Le risque de convertir la foi en Jésus en simple adhésion à une doctrine religieuse, est réel. Pour y échapper, le croyant d’aujourd’hui est invité à plonger dans les évangiles pour se nourrir quotidiennement du témoignage de ce « juif marginal ». Confesser la foi en Jésus le Christ est, avant tout, se mettre à sa suite, parce que la confession christologique est une conversion au style de Jésus au-delà d’une adhésion seulement intellectuelle. Ainsi, si pour la conscience chrétienne et pour l’orthodoxie christologique postérieur, Jésus est le révélateur fidèle du vrai visage paternel de Dieu et en même temps le révélateur de l’homme définitif, accompli : « Lui même parfait dans la divinité et lui même parfait dans l’humanité, Vrai Dieu et Vrai Homme… consubstantiel avec le père dans sa divinité est lui même consubstantiel à nous dans son humanité » (Concile de Calcédoine, 451), la confession de foi du chrétien doit se traduire dans une orthodoxie pratique, libératrice, qui rend témoignage que l’homme et la femme sont capax Dei, capable de Dieu.

 Quels aspects de la foi de Jésus interpellent la foi de l’Église ?
 De quelle façon la foi de Jésus interpelle-t-elle ma propre foi ?

[1J. MEIER, Un certain juif Jésus, 4 vols., Cerf, 2004-2009 (le titre original est : A marginal Jew, Yale University Press, 1991).

[2Cf. Lv 15,19ss.

[3Les pères de l’Église ont souvent interprété ce verset en l’appliquant à la présence de l’Esprit Saint.

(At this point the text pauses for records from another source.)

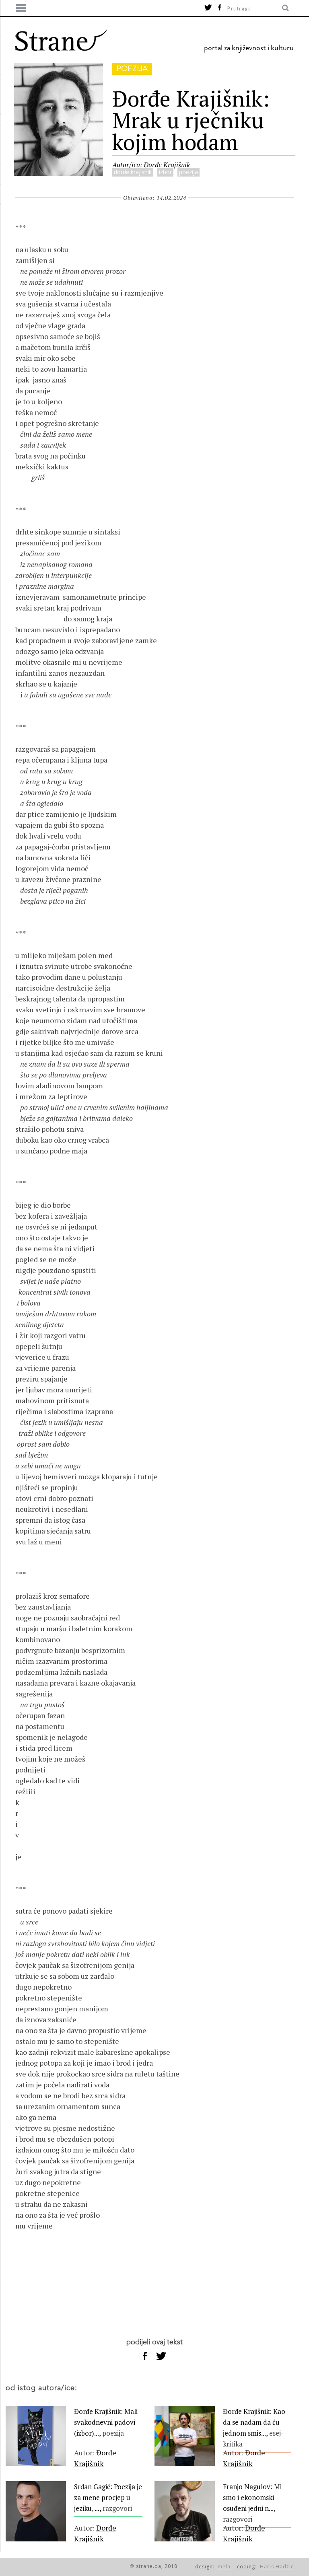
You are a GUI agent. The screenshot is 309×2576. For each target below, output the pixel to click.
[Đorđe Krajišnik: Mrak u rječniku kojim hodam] (58, 173)
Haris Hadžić (277, 2566)
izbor (165, 172)
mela (224, 2566)
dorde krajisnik (133, 172)
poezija (132, 68)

[4Il est significatif que des 90 fois que l’expression « fils de l’homme » est présente dans le NT (73 dans les synoptiques, 13 chez Jean, 2 dans l’apocalypse -1,13 ; 14,14-, une dans Ac 7,56 et une dans He 2,6), 84 fois soit dans la bouche de Jésus lui-même. Ce fait n’serait pas aléatoire, mais traduirait la conscience que Jésus avait de lui-même et de sa mission, et que la communauté a voulu garder et transmettre.